Aucun Moldave sur la pelouse
Nul doute que la prouesse bénéficie d’un écho retentissant auprès des amateurs du ballon rond en Moldavie, plus pauvre pays d’Europe et membre de l'Organisation internationale de la Francophonie (OIF) depuis 1996.
D’autant que la formation du Sheriff s’avère singulière à plus d’un titre. Déjà, lors de ces deux oppositions européennes, elle n’a aligné, aux côtés de Brésiliens, de Colombiens, d’un Nigérian ou encore du Malien Adama Traoré (également passé par le FC Metz), aucun joueur moldave.
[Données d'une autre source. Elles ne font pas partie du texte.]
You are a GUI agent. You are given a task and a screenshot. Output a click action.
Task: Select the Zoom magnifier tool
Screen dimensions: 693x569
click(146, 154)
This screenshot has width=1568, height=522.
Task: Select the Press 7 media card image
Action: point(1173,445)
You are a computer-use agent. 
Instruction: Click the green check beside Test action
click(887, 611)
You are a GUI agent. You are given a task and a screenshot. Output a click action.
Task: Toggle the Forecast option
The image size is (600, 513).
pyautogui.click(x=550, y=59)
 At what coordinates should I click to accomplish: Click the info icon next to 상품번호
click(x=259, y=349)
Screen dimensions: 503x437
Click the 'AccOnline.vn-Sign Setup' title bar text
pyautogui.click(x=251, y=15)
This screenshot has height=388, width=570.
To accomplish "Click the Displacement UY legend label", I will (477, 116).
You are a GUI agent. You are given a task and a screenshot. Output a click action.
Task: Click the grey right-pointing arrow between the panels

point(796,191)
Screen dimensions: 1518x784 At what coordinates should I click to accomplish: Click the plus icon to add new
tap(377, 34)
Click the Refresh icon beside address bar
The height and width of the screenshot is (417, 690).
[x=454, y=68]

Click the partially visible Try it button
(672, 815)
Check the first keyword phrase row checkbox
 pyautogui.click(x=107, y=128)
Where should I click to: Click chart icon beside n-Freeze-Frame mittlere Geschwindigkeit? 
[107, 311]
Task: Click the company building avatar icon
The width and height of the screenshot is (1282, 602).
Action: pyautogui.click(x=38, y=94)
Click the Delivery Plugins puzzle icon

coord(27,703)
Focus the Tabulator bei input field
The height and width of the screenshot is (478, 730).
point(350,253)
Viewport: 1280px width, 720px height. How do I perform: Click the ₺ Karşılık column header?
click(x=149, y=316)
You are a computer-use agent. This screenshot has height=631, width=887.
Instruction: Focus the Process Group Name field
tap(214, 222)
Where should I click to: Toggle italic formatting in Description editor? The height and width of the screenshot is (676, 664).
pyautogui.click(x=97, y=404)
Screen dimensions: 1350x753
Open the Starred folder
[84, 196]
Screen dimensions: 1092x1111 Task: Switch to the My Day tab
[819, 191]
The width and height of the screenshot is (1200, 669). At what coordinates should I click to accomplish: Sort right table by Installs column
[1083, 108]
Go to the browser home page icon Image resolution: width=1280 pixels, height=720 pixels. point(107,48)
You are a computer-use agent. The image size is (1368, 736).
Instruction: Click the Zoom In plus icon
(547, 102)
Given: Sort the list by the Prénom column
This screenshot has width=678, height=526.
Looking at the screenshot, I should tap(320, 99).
Club phare d'un territoire sécessionniste
Par ailleurs, le Sheriff n’est autre que le club phare d'un pays que personne ne reconnaît sur la scène internationale. Bien que prenant part au championnat moldave, qu'il remporte régulièrement, le Shériff représente la Transnistrie, une enclave séparatiste prorusse qui a fait sécession à l’issue d’une courte guerre après la chute de l’URSS en 1991.
1.500 soldats russes la protègent tandis que de gracieuses livraisons de gaz de la part du parrain moscovite la maintiennent à flot.
Entité d'un conglomérat nébuleux
Elle est, en outre, comme bon nombre d’entreprises sur ce territoire, la propriété de Sheriff. Alcool, supermarchés, stations-services, énergie... Ce nébuleux conglomérat dispose d’une mainmise tentaculaire. Le média d’investigation
RISE Moldova estime qu’il brasse un tiers du budget transnistrien.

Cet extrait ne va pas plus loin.